Thrombotic Thrombocytopenic Purpura

Posted by • December 10th, 2010

In this week’s Case Record of the Massachusetts General Hospital, a 16-year-old girl with a history of lupus nephritis was seen in the emergency department because of altered mental status. She was somnolent and agitated and had no focal neurologic signs. Brain CT revealed no abnormalities. Laboratory studies revealed anemia and thrombocytopenia.

A diagnosis of thrombotic thrombocytopenic purpura (TTP) should be considered in a patient with fever and changes in mental status who has laboratory findings of microangiopathic hemolytic anemia and thrombocytopenia.

Clinical Pearls

What is the pathophysiology of TTP?

TTP is due to deficiency of ADAMTS 13, a protease that breaks down large, thrombogenic von Willebrand factor multimers into monomers. In a thrombotic microangiopathy, such as TTP, an insult to the microvasculature leads to microthrombus formation with consumption of platelets, shearing of red cells with hemolysis, and the laboratory findings of schistocytes, thrombocytopenia, and anemia.

What are additional laboratory features of hemolysis?

Low or undetectable haptoglobin and an elevated reticulocyte count are consistent with a diagnosis of hemolysis.
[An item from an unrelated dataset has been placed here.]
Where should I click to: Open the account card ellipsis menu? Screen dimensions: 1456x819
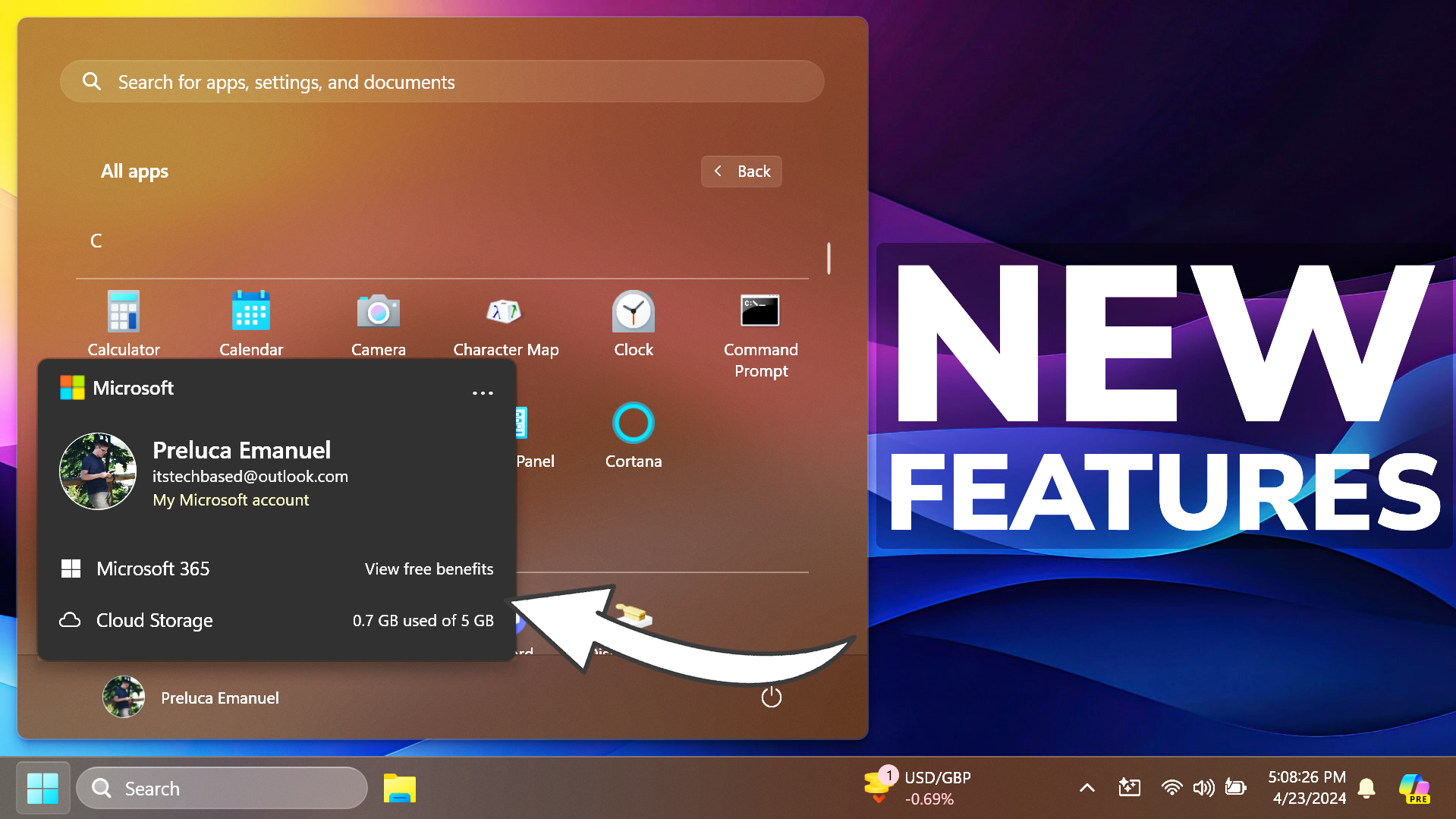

Table 2. Differential Diagnosis of Thrombotic Microangiopathy.

Morning Report Questions

Q: When should platelets be administered to patients with TTP?

A: Platelet transfusion in patients with TTP may be associated with acute deterioration or even death. For this reason, platelet transfusion is relatively contraindicated in patients with thrombotic thrombocytopenic purpura and should be limited to the treatment of life-threatening bleeding.

Q: What is the treatment of choice for patients with TTP?

A: In patients with idiopathic TTP, microvascular hemostasis is disrupted; plasma exchange is a life-saving procedure for these patients, because it corrects the perturbation by replacing the ADAMTS 13 enzyme and removing, over the course of several procedures, the autoantibody inhibitor that is often detected during the acute illness. Patients with idiopathic TTP used to be treated with plasma infusion or plasma exchange, but a randomized, controlled trial conducted approximately 20 years ago showed the superiority of plasma exchange.